Untamed (A Bad Boy Secret Baby Romance)(88)
Once the escalators stop at the tenth floor, I wait for an elevator. The doors slide open, and I squeeze in. Surely we’re above the weight capacity, but the elevator moves on upward anyway. I get off at the twenty-seventh floor.
It’s just apartment units up here. I hear the cry of babies, the play of children, the scolding of mothers. I hear four or five distinct languages, maybe more. I walk down the hallway, hazy with smoke, looking for unit 2712, and eventually find it.
The doorbell plays a tune. It’s the British national anthem.
The door is buzzed open, and I step inside an air-conditioned and carpeted room. It’s a small office, and far, far cleaner than the corridor outside.
“You can take off your mask,” a young Hong Kong man says to me. He’s tall and wire-thin. He speaks with an English accent, but from where in England I can’t hope to tell.
“We have an air filtration system.”
He offers me a seat after I take off my mask, and so I sit.
“I read your email. I tried to reply, but the email bounced.”
“I deleted the account,” I tell him.
“Very wise,” he says off-handedly. “So you are looking for an Australian passport?”
“Yes.”
“You are American?”
I nod at him.
“Very good, very good.” He flicks through some sheets of paper on his desk, then pecks away at his keyboard for a moment. “Do you have a criminal record in America?”
I furrow my brow. “Why do you ask?”
“Our service is a trade-in one,” he tells me patiently. “I cannot issue you a new identity without taking your old one.”

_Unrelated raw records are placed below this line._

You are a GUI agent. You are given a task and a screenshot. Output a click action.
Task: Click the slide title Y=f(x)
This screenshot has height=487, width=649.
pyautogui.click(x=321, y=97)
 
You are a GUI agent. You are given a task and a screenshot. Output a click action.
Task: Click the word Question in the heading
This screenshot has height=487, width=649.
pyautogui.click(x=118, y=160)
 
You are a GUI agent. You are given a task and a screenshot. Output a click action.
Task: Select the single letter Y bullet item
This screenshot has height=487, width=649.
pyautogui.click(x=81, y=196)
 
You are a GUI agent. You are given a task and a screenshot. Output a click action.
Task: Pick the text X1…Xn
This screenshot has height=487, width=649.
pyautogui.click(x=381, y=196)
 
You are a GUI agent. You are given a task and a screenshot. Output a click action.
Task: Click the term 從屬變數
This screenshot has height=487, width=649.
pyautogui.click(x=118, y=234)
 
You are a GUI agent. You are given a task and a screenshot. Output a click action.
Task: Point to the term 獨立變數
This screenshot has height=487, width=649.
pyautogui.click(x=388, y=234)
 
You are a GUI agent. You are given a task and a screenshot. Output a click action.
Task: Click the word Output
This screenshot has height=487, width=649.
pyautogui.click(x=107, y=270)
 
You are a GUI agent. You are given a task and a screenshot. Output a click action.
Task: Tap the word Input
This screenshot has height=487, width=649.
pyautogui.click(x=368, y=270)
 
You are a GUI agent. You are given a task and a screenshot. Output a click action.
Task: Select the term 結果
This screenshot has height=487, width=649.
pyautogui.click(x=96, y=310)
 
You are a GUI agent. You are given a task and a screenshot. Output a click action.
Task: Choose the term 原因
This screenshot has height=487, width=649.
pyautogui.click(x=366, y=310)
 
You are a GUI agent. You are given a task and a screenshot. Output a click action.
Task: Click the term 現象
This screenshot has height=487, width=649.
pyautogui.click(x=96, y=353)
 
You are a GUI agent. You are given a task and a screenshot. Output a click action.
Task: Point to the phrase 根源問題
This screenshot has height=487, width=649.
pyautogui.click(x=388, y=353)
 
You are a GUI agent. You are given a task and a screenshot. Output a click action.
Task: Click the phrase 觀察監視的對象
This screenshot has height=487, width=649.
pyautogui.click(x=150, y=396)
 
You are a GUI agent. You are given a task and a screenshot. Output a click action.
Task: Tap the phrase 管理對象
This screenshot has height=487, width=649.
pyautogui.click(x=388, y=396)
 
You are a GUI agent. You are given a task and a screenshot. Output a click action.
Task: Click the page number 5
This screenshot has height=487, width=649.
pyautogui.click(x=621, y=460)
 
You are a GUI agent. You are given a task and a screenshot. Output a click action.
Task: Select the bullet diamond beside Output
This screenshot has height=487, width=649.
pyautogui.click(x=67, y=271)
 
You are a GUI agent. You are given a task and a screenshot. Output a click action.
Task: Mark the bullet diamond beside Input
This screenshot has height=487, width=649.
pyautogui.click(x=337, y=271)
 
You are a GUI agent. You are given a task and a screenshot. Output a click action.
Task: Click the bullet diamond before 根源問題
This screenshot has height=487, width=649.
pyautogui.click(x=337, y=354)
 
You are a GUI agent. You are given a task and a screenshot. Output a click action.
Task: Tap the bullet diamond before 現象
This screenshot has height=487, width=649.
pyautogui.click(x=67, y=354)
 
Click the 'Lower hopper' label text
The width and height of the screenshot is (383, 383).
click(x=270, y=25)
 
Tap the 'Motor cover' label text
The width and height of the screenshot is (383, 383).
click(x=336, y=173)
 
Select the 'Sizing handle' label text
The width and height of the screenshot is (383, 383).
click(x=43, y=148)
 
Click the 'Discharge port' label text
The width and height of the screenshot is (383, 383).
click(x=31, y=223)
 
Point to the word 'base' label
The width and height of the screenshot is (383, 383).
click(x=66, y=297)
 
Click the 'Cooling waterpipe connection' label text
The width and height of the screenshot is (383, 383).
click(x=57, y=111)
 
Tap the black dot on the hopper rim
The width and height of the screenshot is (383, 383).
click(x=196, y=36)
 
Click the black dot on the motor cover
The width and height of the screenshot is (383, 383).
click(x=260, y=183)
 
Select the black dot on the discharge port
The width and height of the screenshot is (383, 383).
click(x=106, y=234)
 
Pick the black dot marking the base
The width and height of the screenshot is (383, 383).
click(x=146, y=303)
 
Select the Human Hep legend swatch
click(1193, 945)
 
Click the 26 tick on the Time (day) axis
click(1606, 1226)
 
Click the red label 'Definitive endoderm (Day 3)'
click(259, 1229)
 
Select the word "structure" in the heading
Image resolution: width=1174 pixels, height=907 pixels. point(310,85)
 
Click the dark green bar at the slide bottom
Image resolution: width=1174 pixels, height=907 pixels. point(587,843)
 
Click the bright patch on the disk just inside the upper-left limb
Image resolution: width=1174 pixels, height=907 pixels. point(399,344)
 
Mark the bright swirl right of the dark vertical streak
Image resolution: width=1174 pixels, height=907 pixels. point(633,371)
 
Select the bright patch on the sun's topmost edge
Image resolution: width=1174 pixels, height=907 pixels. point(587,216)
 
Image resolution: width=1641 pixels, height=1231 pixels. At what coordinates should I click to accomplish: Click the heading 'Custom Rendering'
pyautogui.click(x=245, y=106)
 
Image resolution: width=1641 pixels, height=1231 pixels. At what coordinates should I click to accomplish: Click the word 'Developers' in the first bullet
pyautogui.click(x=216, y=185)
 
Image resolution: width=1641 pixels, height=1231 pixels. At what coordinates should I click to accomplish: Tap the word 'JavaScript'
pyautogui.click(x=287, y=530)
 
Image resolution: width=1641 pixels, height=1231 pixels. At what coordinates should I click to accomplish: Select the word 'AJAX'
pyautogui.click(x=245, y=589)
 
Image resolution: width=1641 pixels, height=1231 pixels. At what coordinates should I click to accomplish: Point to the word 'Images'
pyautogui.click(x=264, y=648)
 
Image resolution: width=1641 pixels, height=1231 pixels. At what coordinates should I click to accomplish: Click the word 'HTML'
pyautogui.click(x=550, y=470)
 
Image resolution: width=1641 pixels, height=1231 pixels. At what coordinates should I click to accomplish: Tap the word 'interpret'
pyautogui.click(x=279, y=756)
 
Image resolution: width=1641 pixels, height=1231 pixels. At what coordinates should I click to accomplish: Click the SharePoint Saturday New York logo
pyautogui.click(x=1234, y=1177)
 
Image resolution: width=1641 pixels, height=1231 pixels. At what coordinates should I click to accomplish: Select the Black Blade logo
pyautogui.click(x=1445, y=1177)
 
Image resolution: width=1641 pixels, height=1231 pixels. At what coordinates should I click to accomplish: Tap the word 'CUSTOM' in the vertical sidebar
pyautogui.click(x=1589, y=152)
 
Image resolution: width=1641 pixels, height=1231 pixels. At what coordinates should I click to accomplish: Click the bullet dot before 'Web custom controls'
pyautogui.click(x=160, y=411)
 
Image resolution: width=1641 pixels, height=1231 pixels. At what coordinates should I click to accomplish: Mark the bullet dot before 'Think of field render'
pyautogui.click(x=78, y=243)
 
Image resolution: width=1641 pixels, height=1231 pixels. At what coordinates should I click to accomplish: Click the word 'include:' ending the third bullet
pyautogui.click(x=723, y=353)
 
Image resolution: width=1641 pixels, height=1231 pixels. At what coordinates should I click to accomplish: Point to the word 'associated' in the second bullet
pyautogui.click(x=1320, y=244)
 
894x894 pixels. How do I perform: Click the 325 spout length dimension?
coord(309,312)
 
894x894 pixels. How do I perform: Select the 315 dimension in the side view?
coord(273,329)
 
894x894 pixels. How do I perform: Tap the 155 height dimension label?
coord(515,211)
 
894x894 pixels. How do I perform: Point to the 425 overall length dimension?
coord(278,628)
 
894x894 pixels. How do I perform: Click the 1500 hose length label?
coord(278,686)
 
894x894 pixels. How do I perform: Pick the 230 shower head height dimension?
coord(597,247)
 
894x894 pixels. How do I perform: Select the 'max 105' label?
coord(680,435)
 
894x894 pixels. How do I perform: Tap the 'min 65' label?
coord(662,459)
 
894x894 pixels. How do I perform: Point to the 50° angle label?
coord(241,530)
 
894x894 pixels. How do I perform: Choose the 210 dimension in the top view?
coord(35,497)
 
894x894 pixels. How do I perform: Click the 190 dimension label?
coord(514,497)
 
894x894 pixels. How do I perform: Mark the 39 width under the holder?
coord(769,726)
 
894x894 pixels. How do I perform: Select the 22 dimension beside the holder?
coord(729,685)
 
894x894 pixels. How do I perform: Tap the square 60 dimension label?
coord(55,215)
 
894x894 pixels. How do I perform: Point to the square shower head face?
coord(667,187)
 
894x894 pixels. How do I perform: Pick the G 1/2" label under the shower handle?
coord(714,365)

“You want my American passport?”
“Yes,” he says. His manner is perfunctory. “I need to know your background so I can measure how desirable your passport may be, and price it accordingly.”
“Will you give it to someone else?”
He pauses, and slowly lifts his eyes to meet mine. “What do you think?”
I purse my lips. “No, I don’t have a criminal record.”
“But you want to change who you are?”
“Yes.”
“Why?”
“Why should I tell you?”
“I didn’t stay in this business for as long as I have without accruing information to trade. It is doubtful anybody will track you to me, but if they do, I intend to save my own life.” He smiles. “I don’t care about yours.”
I sigh. “I’m running away from my father.”
“Okay,” he says, completely unfazed by that response. “And your father is a powerful man? Government official? Senator?”
“No. Mafia.”
“Gangster, huh,” the man says. He thinks for a moment, chews on the end of his pencil. “Okay,” he says eventually. “I can work with this.” He puts out his hand, but I shake my head at him, not knowing what he wants. “Your passport, please, and all other identity documents you have.”
“No,” I tell him. “Not until I see the passport I’m going to get.”
He sighs, and gets up. “You foreigners… no trust. Wait a moment.” He disappears into the back for barely a minute, then comes out with four passports in his hand. He drops them on the table, and gestures at me. “Choose a name.”
I open them all up. Lydia Johnson, Yasmin Butani, Caroline Sax…
“This one,” I say. I like the sound of the name Caroline Sax. It reminds me of my roommate.
“Now, your passport, driver’s license, social security, everything, please. Fee is ten-thousand US dollars, cash only.”
I swallow, and begin to rummage through my backpack. I take out everything he asks for, including the cash. I unroll the thick wad, count out ten thousand one by one in front of him.
Calmly, he takes the money and puts it through an electronic counter.
“Good,” he tells me. “I need to take your photograph.”
He guides me to the wall, and the flash blinds me for a moment.
“Wait here.”
“For how long?” I ask.
“As long as it takes me,” he throws over his shoulder before retreating into the back room.
I notice then that there are security cameras pointed at me, one in each corner. God, I hope this isn’t going to be a bad idea.
Not thirty minutes later he comes out, and hands me my new identity. “Ms. Sax,” he says.
I flick through it to the back page, see my photo inlaid perfectly. I run my finger over it… it’s seamless.
“That was fast,” I say, impressed. That’s when I feel the microchip. “Wait a minute,” I say, looking up at him. “This has a digital chip. It will bring up the photo of the real Caroline Sax at immigration.”